### Your task
Once the line containing "1252x599 pixels." is found in the material below, it and every line after it should be transcribed exactly, with pictures left out and nothing added.

### Extracted data
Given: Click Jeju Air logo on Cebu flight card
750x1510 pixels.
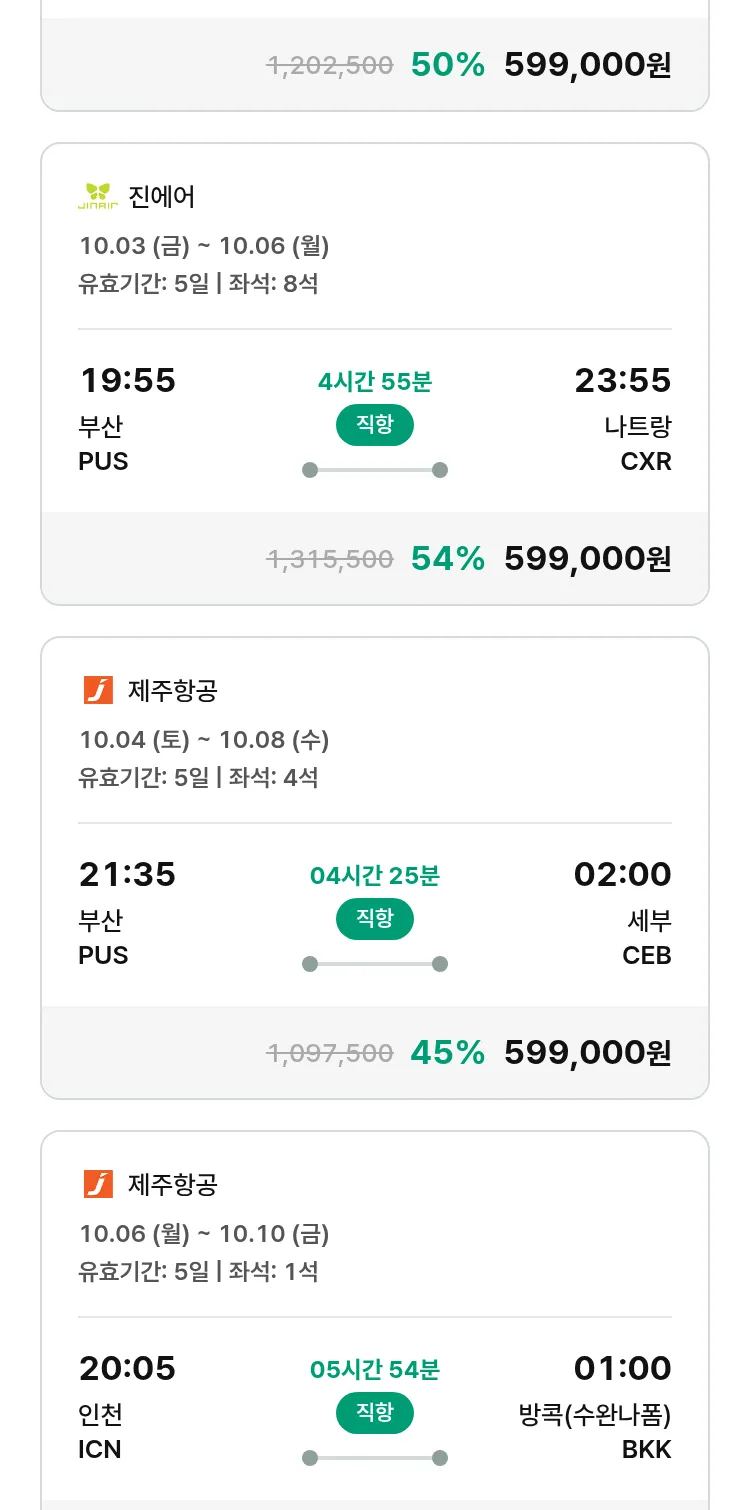Looking at the screenshot, I should [98, 690].
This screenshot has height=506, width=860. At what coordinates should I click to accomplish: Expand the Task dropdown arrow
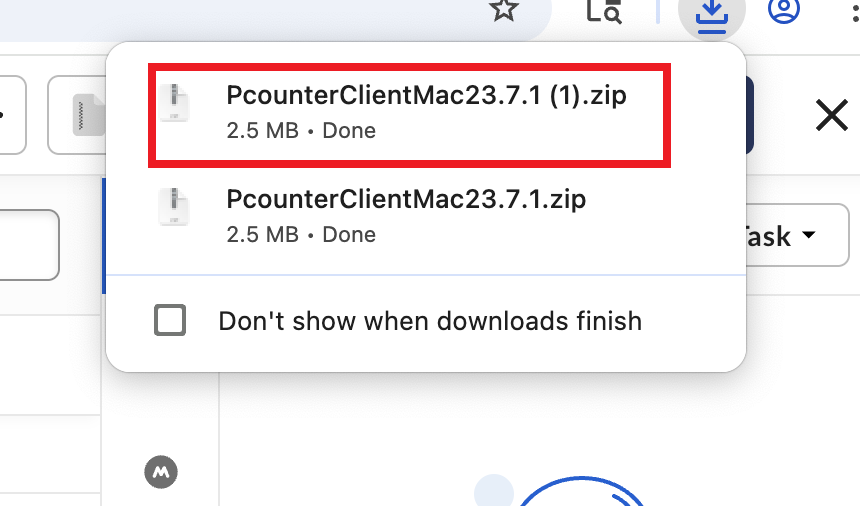coord(808,236)

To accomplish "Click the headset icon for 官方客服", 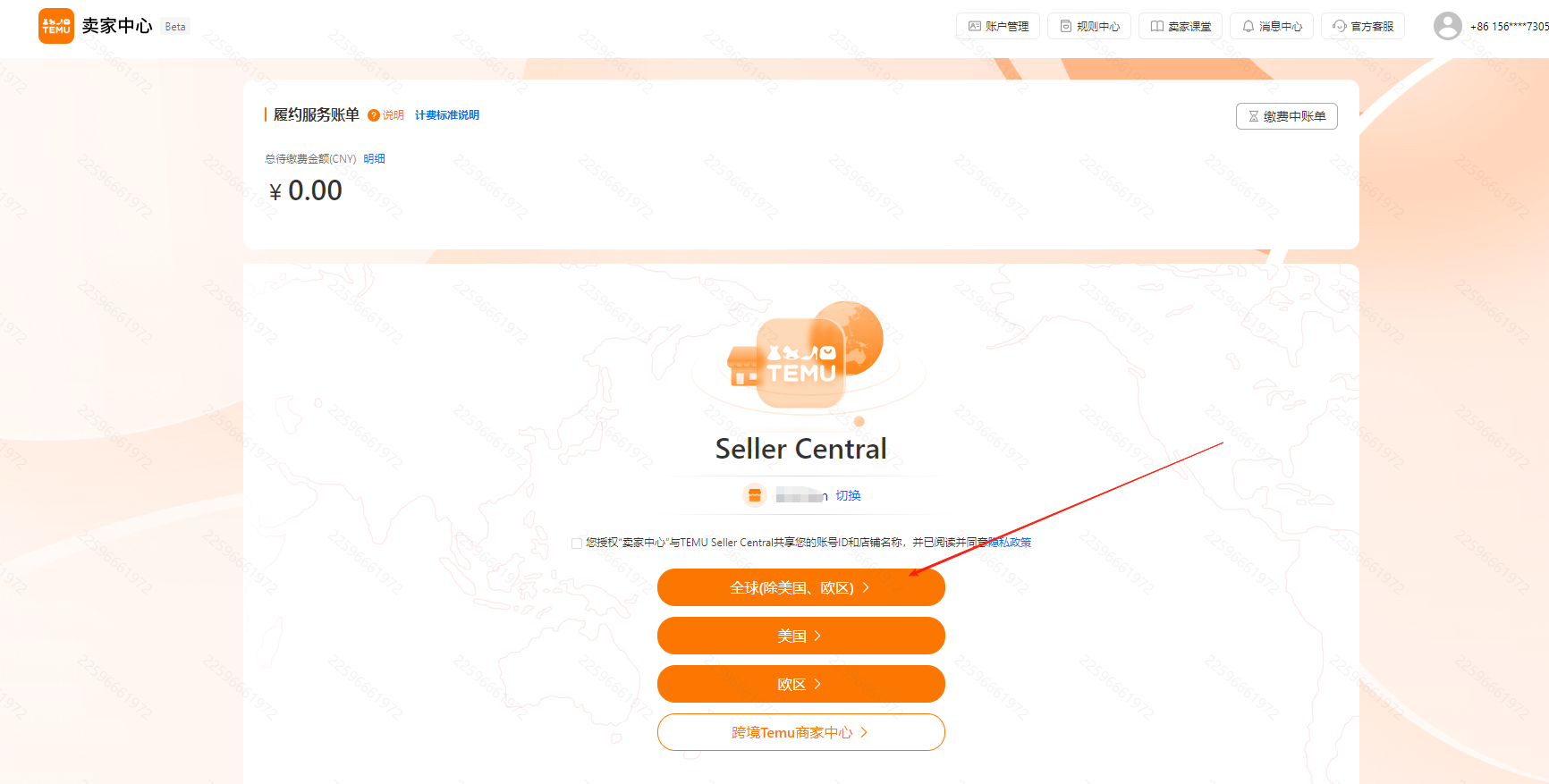I will [x=1339, y=26].
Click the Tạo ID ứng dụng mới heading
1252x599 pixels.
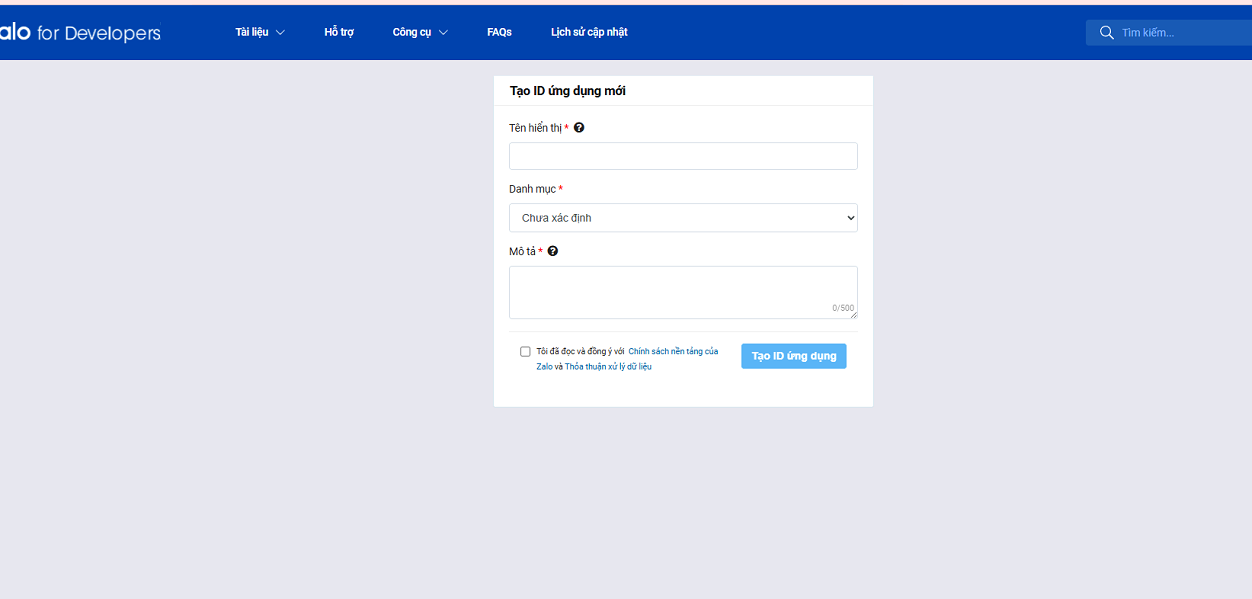point(568,90)
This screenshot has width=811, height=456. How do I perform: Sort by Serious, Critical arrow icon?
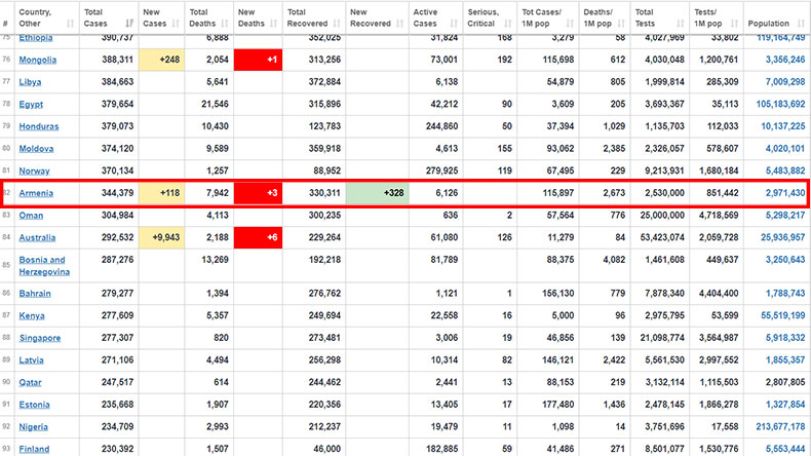(x=508, y=23)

### Exercise answer
1252x599 pixels.
point(568,90)
This screenshot has width=811, height=456. How do I perform: Sort by Serious, Critical arrow icon?
(x=508, y=23)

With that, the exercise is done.